Dari susunan personel kabinet yang kental "beraroma
Jokowi" kuat terkesan Prabowo sedang tersandera secara politik. Sejumlah
policy awal juga menunjukkan ada cawe-cawe Jokowi. Termasuk, misalnya, mendadak
menjadikan Tom Lembong, sebagai tersangka dan menjebloskannya ke penjara.
Pertanyaan krusial, apakah Prabowo sedang tersandera, menderita gejala Stockholm Syndrom, akan
terjawab dalam beberapa minggu ke depan. Misalnya apakah ia konsisten untuk
berani menjebloskan (men-Tom-Lembong-kan) para menteri perdagangan yang ikut mengimpor
manisnya gula? Termasuk "mengejar sampai ke Antartika" kasus-kasus
korupsi yang membelit sejumlah menteri pengunyah wortel yang proxy-Jokowi?
Kalau persekusi, pentungan tongkat, terhadap para menteri
dan pejabat korup tidak juga terjadi.

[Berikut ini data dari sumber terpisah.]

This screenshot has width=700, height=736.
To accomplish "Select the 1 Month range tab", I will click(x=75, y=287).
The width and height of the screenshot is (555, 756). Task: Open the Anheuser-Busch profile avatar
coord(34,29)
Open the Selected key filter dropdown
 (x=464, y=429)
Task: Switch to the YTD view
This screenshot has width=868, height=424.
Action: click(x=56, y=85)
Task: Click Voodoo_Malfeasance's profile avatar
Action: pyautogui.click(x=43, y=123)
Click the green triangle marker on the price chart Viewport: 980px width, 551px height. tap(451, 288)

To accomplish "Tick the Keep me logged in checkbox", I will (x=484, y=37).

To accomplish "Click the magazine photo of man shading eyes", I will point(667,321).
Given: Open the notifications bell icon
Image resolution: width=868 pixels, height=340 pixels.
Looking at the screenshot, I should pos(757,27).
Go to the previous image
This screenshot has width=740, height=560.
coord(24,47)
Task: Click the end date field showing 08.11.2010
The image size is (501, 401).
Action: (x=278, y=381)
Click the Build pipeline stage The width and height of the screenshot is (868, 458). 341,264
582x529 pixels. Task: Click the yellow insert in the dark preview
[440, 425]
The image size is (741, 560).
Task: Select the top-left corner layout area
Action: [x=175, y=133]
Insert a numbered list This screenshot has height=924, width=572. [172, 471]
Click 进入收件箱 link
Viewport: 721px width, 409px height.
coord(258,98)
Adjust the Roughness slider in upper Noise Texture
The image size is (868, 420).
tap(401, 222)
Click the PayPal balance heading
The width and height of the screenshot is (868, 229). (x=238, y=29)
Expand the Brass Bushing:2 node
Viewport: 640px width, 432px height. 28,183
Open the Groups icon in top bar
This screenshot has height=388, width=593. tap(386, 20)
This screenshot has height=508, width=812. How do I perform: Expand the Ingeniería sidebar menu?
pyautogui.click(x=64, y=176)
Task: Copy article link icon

Boleh jadi asumsi bahwa Prabowo
tersandera, dan "tak berdaya" sedang menikmati wortel Jokowi, cukup
valid.
Apakah Prabowo sedang tersandera, karena gejala Stockholm
Syndrom atau terancam metode Edgar Hoover (akan diungkap rahasia skandalnya)?
Cepat atau lambat bakal bisa diketahui. Apapun faktanya, tidak seharusnya
Indonesia dikelola oleh pemerintahan yang berada di bawah tekanan atau
tersandera. Prabowo tidak ada pilihan lain, selain harus melawan. (***)
Penulis adalah pengamat sosial dan politik.